(Beginning of SOURCE DATA)
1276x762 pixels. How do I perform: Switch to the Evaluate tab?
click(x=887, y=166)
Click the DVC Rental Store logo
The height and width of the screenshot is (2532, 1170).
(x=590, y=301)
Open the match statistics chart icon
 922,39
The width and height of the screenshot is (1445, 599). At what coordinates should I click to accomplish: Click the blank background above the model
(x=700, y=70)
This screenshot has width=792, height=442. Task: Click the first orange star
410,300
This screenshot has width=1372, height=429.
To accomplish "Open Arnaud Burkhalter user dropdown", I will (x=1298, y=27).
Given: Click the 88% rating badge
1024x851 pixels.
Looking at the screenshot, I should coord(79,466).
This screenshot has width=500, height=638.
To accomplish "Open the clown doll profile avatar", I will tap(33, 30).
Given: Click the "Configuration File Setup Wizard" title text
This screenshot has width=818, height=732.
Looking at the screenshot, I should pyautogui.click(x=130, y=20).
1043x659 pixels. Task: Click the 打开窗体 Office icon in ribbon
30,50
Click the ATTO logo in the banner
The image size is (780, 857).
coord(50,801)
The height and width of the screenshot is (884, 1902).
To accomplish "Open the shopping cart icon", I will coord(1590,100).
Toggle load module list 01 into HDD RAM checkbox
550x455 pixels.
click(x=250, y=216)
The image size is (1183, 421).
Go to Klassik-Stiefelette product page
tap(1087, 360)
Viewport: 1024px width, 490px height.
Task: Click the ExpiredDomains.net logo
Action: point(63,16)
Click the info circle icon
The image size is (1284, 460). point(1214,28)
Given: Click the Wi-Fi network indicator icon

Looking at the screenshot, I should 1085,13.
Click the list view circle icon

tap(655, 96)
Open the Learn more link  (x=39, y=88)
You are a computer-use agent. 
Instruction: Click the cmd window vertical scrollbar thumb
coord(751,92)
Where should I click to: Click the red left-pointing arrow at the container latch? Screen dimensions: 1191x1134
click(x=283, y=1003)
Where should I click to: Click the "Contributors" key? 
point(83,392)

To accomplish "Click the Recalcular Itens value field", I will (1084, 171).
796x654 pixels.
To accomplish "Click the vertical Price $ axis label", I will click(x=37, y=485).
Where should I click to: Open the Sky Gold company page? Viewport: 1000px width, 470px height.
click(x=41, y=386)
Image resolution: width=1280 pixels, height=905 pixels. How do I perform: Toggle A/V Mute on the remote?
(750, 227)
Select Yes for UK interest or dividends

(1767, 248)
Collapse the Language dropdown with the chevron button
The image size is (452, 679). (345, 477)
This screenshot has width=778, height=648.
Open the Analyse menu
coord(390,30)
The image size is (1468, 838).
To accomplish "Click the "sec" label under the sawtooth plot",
(End of SOURCE DATA)
PROBLEM => Each record above should be returned exactly as it appears.

ANSWER SPACE =>
1276x762 pixels. How do I perform: Switch to the Evaluate tab?
click(x=887, y=166)
Click the DVC Rental Store logo
The height and width of the screenshot is (2532, 1170).
(x=590, y=301)
Open the match statistics chart icon
 922,39
The width and height of the screenshot is (1445, 599). At what coordinates should I click to accomplish: Click the blank background above the model
(x=700, y=70)
This screenshot has width=792, height=442. Task: Click the first orange star
410,300
This screenshot has width=1372, height=429.
To accomplish "Open Arnaud Burkhalter user dropdown", I will (x=1298, y=27).
Given: Click the 88% rating badge
1024x851 pixels.
Looking at the screenshot, I should coord(79,466).
This screenshot has width=500, height=638.
To accomplish "Open the clown doll profile avatar", I will tap(33, 30).
Given: Click the "Configuration File Setup Wizard" title text
This screenshot has width=818, height=732.
Looking at the screenshot, I should pyautogui.click(x=130, y=20).
1043x659 pixels. Task: Click the 打开窗体 Office icon in ribbon
30,50
Click the ATTO logo in the banner
The image size is (780, 857).
coord(50,801)
The height and width of the screenshot is (884, 1902).
To accomplish "Open the shopping cart icon", I will coord(1590,100).
Toggle load module list 01 into HDD RAM checkbox
550x455 pixels.
click(x=250, y=216)
The image size is (1183, 421).
Go to Klassik-Stiefelette product page
tap(1087, 360)
Viewport: 1024px width, 490px height.
Task: Click the ExpiredDomains.net logo
Action: point(63,16)
Click the info circle icon
The image size is (1284, 460). point(1214,28)
Given: Click the Wi-Fi network indicator icon

Looking at the screenshot, I should 1085,13.
Click the list view circle icon

tap(655, 96)
Open the Learn more link  (x=39, y=88)
You are a computer-use agent. 
Instruction: Click the cmd window vertical scrollbar thumb
coord(751,92)
Where should I click to: Click the red left-pointing arrow at the container latch? Screen dimensions: 1191x1134
click(x=283, y=1003)
Where should I click to: Click the "Contributors" key? 
point(83,392)

To accomplish "Click the Recalcular Itens value field", I will (1084, 171).
796x654 pixels.
To accomplish "Click the vertical Price $ axis label", I will click(x=37, y=485).
Where should I click to: Open the Sky Gold company page? Viewport: 1000px width, 470px height.
click(x=41, y=386)
Image resolution: width=1280 pixels, height=905 pixels. How do I perform: Toggle A/V Mute on the remote?
(750, 227)
Select Yes for UK interest or dividends

(1767, 248)
Collapse the Language dropdown with the chevron button
The image size is (452, 679). (345, 477)
This screenshot has width=778, height=648.
Open the Analyse menu
coord(390,30)
The image size is (1468, 838).
To accomplish "Click the "sec" label under the sawtooth plot",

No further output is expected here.